Ideally we would be able to perfectly rank all machines in an application-independent manner, using only machine characteristics. Although this may be impossible, we can still measure how close any ranking comes to perfect. In this section, we describe a metric for ranking defined by thresholded inversions. We describe the optimal ranking for that metric on our combination of machines and applications, and explore how close we can come to optimal using machine characteristics both individually and in combination.

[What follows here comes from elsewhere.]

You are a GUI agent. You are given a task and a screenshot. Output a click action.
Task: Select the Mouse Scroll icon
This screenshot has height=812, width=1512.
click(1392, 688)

We evaluate the quality of a ranking by the number of thresholded inversions that it contains. For example, consider a list of n systems m1, m2, . . .mn, sorted from highest to lowest interprocessor network bandwidth so that i < j means that the bandwidth achievable on system mi is at least as good as the bandwidth achievable on system ,mj. Given an application A and times t(1), t(2), . . . , t(n), where t(k) is the measured running time of A on machine mk, we would normally say that machines mi and mj are inverted if i < j, but t(i) > t(j). Intuitively, this says that all other things being equal, application A should run faster on the machine with the higher network bandwidth. If it does not, we call that an inversion. The number of inversions in the ranking, then, is the number of pairs of machines that are inverted;15 in our example this is the number of pairs of machines for which the inter-processor network bandwidth incorrectly predicts which machine should run faster on application A. Clearly this number is at least zero and is no larger than n(n - 1)/2.

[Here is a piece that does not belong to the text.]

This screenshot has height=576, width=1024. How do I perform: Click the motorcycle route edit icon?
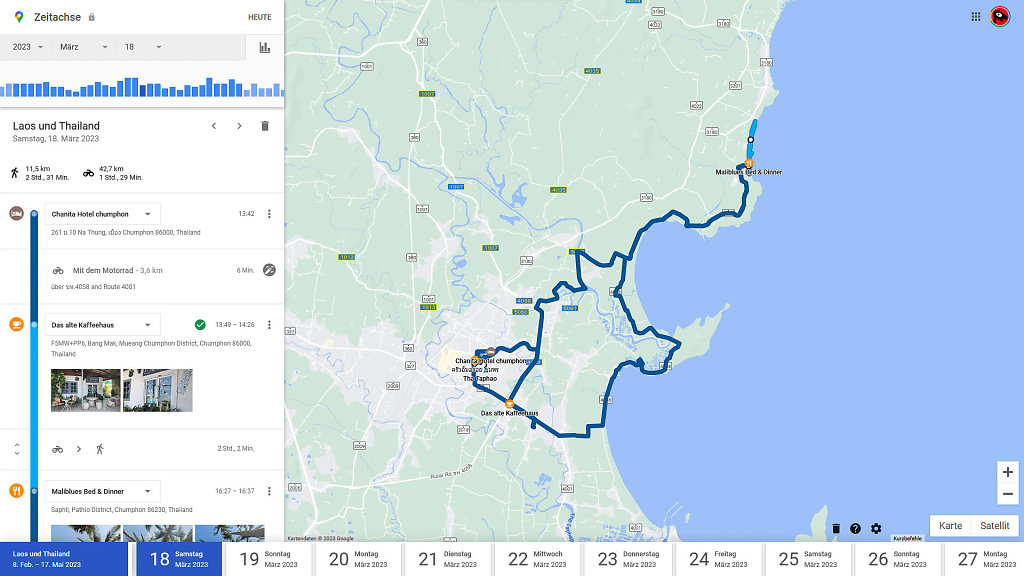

In practice, to allow for variance in the measured runtimes, we count only thresholded inversions. Given a threshold α satisfying 0 ≤ α ≤ 1, machines mi and mj are considered inverted only if mi is predicted to be faster than mj, and t(i) > (1 + α)t(j). If α = 0, this is equivalent to the number of inversions as described in the previous paragraph. However, choosing a small, nonzero α allows us to handle variations in timing measurements that can be caused for reasons including those discussed in.16
Furthermore, to allow for variance in the benchmark timings that give the machine metrics, we use a second threshold parameter β, where 0 ≤ β ≤ 1. Even if two machines mi and mj would be considered inverted by the above measures because t(i) > (1 + α)t(j), we only count the inversion as such if the results of the benchmark (e.g., network bandwidth) also differ by a relative measure β. In general β should be chosen to be smaller than α because one expects less variance in benchmark times than in full application runtimes. In this paper we use α = .01, which means a difference of up to 1% in the application runtimes is considered insignificant, and β = .001.

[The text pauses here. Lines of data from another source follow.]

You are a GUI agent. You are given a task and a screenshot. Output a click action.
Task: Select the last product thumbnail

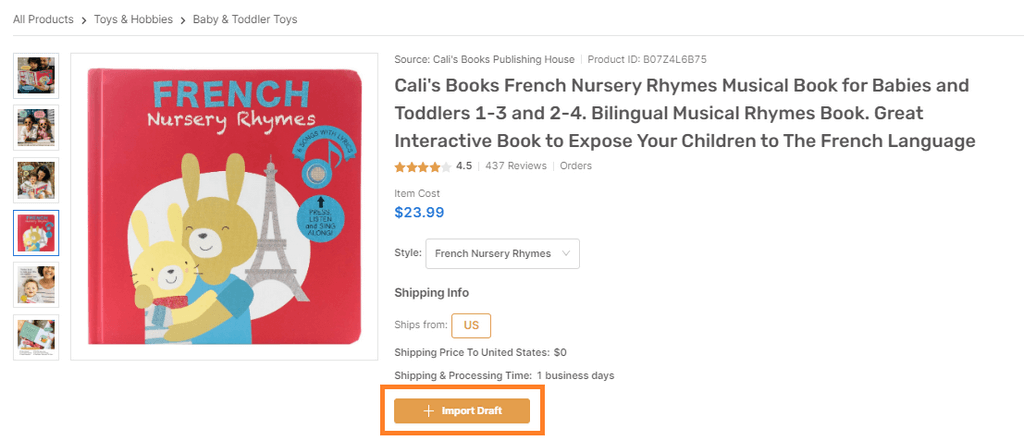pos(37,337)
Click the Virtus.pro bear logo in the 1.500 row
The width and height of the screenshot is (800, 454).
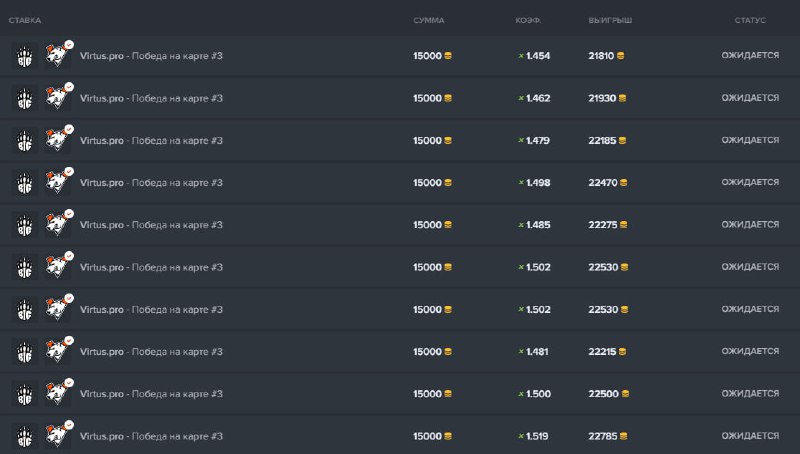(x=58, y=394)
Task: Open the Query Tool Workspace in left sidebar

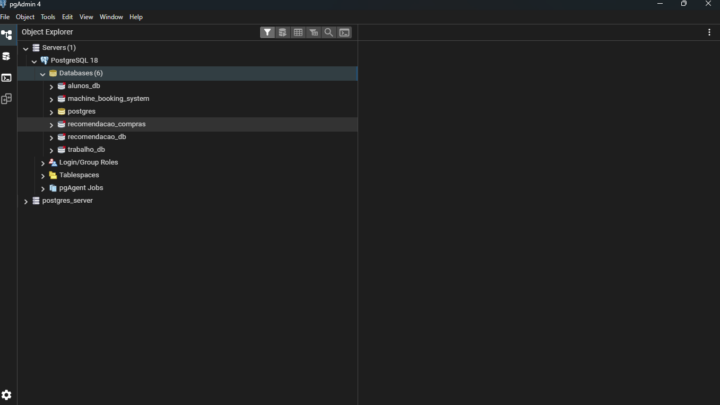Action: tap(7, 56)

Note that a metric based on thresholded inversions is practical because it is monotonic in the sense that adding another machine mk and its associated runtime t(k) cannot decrease the number of inversions in a ranking. Within our context of large parallel applications, this is useful because we have only partial runtime data; not all of the applications in Table 4, with all possible processor counts, were run on all the machines in Table 5. In some cases these gaps are necessary because some systems do not have enough compute processors to run every application with all processor counts. Furthermore, in practice, it is not unusual for timings that have been collected at different times on different machines by different people to be incomplete in this way.